Dans un article de The Guardian du 27 juillet intitulé « il est temps de découvrir qui nous sommes », Jonathan Friedland explique comment les Jeux Olympiques révèlent une Grande Bretagne fière de son identité, assumant pleinement son passé et se projetant dans l’avenir. Il cite David Cameron : « j’aime la Grande Bretagne comme elle est, non comme elle était ». Ce qu’elle est, c’est une société multiraciale avec une forte pénétration de l’Internet, mais aussi un pays reposant sur des institutions ancrées dans l’histoire. La cérémonie d’ouverture en a cité plusieurs : la monarchie bien sûr, mais aussi le service national de santé (NHS) et bien d’autres. Nous vivons une année de « Jubilympics », un peuple entier communiant dans la célébration de 60 ans de règne (le Jubilée) et l’accueil de plus de deux cents nations pour les Jeux Olympiques (Olympics).
Pendant 70 jours, la flamme olympique est passée de main en main partout dans le pays dans un climat d’intense ferveur. Des millions de personnes sont venues la saluer. Des milliers de porteurs se sont relayés, de tous âges, races, conditions sociales et physiques. Lorsque la flamme a traversé les quartiers ravagés l’an dernier par les émeutes, les policiers ont été applaudis.
La cérémonie d’ouverture mise en scène par Danny Boyle a révélé l’image d’un pays fier et, malgré la récession et le chômage, vraiment heureux. La scène qui m’a le plus ému est le ballet effectué par des personnels du service national de santé autour de 300 lits en hommage à l’hôpital de Great Ormond Street pour les enfants malades. Danny Boyle a ainsi placé la médecine gratuite pour tous parmi les institutions fondatrices de la Grande Bretagne moderne ; il a aussi produit une scène d’une immense poésie, avec l’évocation des démons venant tourmenter les enfants à l’heure du sommeil. JK Rowling, l’auteure de Harry Potter, lut les premières lignes de Peter Pan.

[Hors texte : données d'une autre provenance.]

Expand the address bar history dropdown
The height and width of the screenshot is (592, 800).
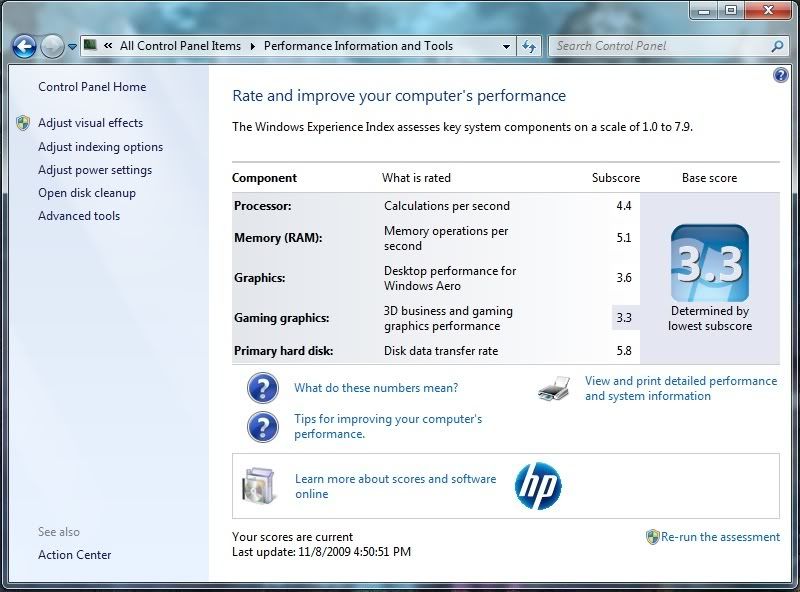[x=507, y=46]
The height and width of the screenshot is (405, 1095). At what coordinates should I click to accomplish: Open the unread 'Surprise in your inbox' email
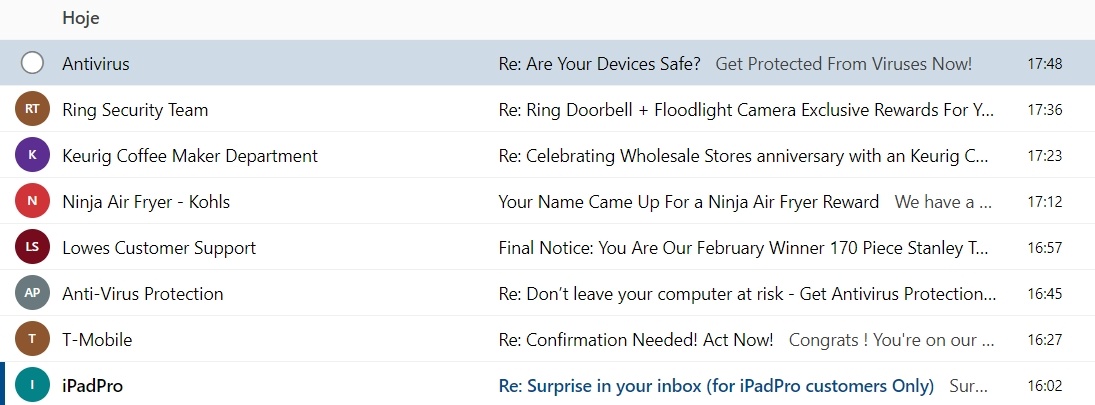pos(715,386)
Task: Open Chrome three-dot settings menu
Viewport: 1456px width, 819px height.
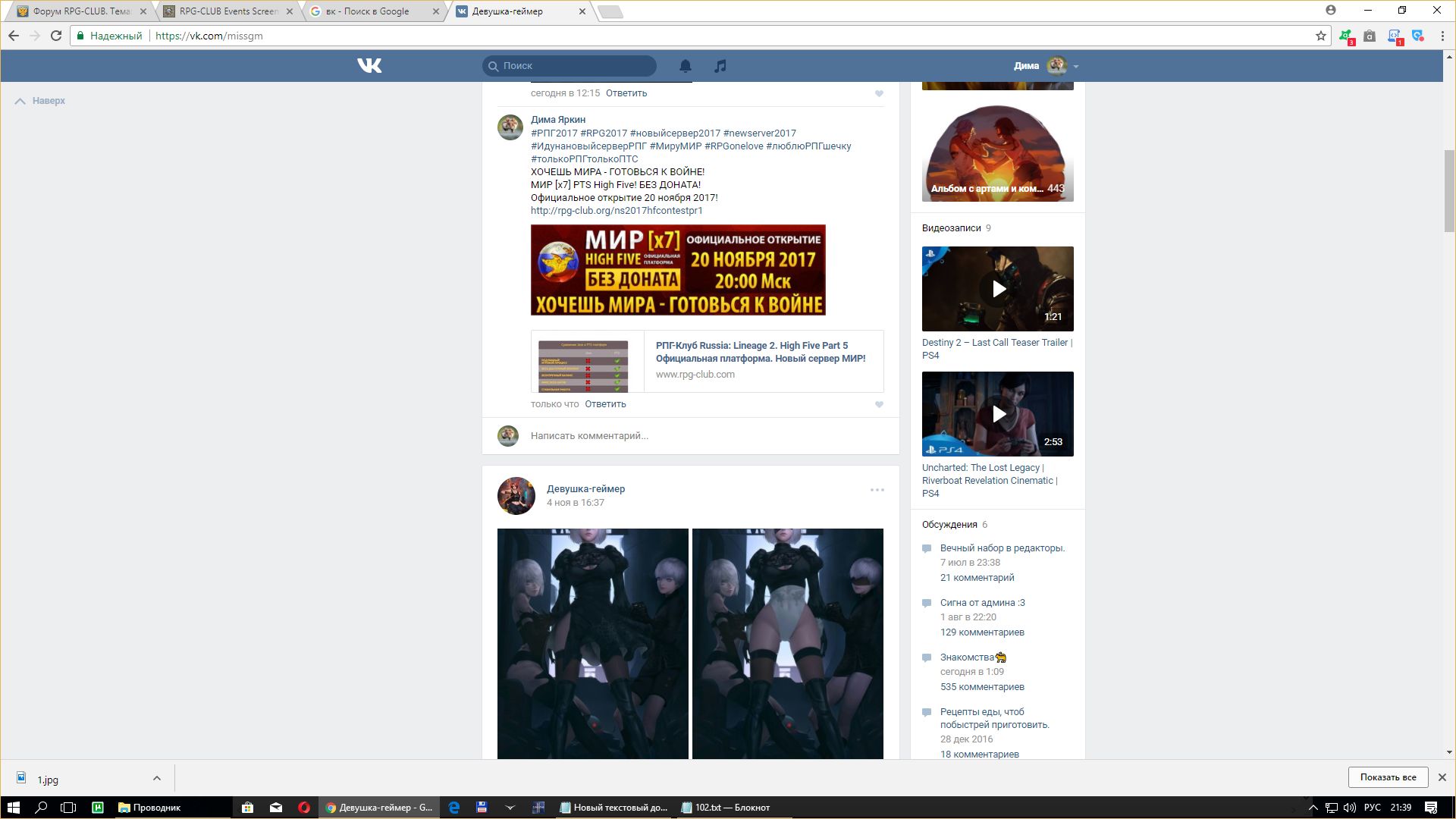Action: click(x=1442, y=36)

L’Angleterre bucolique qui occupe le stade au début de la cérémonie est bientôt ravagée par la furie de la révolution industrielle. On lit un passage de la Tempête de Shakespeare : « n’ayez pas peur, l’île est pleine de bruit ». La fureur des fonderies, l’excitation des capitalistes en chapeau haut de forme, le travail exténuant des ouvriers produisent les anneaux olympiques. Dans une scène évoquant Slumdog Millionnaire, deux jeunes se trouvent sur fond de téléphones portables et de sites de rencontre.
La création de Danny Boyle a naturellement fait place à l’humour (anglais). Nous assistâmes au parachutage de la Reine elle-même accompagnée de James Bond sur le stade olympique ; Rowan Atkinson (Mr Bean) joua le rôle d’un musicien s’ennuyant à mourir dans un grand orchestre symphonique interprétant les Chariots de Feu.
Le spectacle fit place aux héros de la Grande Bretagne d’aujourd’hui, comme Bradley Wiggins, David Beckham ou Paul McCartney. Il donna aussi un rôle de choix aux héros inconnus qui, jour après jour, luttent aux prises avec leur handicap : l’hymne national fut chanté a capella par le chœur Kaos des enfants sourds.
A quelques semaines de quitter la Grande Bretagne, je vois dans « Jubilympics » l’expression enthousiaste de l’identité d’un peuple que j’aime. Les lendemains de fête donnent souvent la langue de bois, mais ce qui s’est manifesté ici inspire confiance dans l’avenir.